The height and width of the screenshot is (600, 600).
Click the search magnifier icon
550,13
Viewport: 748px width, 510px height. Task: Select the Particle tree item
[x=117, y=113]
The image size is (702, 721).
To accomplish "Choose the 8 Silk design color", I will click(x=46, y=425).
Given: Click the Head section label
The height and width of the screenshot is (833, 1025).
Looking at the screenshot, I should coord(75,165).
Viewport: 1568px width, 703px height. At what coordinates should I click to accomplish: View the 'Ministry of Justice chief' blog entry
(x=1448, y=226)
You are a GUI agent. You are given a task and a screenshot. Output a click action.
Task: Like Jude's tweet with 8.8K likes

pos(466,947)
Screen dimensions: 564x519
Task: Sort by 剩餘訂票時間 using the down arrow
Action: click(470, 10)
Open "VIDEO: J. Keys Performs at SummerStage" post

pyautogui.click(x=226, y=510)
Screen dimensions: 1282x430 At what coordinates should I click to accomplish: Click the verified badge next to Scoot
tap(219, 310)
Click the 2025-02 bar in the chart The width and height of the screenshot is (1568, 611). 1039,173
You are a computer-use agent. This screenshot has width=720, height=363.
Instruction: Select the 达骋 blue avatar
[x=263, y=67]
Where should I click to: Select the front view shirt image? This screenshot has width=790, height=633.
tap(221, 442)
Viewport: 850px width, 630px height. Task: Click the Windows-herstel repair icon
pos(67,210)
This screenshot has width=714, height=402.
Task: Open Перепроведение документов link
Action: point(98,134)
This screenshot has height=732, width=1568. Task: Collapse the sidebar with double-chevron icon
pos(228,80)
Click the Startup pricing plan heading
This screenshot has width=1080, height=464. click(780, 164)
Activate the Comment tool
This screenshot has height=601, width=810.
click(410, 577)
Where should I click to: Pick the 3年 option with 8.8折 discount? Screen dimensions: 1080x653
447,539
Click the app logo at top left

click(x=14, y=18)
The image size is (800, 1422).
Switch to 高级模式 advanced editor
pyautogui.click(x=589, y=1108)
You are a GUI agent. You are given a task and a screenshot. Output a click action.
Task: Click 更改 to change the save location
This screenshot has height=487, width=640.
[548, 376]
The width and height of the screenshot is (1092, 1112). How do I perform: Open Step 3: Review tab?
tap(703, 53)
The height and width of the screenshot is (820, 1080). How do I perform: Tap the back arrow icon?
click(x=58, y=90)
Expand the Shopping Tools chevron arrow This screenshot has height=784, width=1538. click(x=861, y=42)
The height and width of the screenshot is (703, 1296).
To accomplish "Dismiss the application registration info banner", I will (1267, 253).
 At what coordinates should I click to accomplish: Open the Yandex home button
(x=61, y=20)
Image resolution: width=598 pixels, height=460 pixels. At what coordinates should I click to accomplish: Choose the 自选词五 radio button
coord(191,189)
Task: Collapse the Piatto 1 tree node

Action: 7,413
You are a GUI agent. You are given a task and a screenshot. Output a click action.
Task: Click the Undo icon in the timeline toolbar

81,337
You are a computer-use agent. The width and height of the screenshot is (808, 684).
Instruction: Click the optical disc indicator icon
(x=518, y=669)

→ **Written problem**: From the material above, pull out every line that contains the word "Collapse".

→ **Reply**:
This screenshot has height=732, width=1568. Task: Collapse the sidebar with double-chevron icon
Task: Collapse the Piatto 1 tree node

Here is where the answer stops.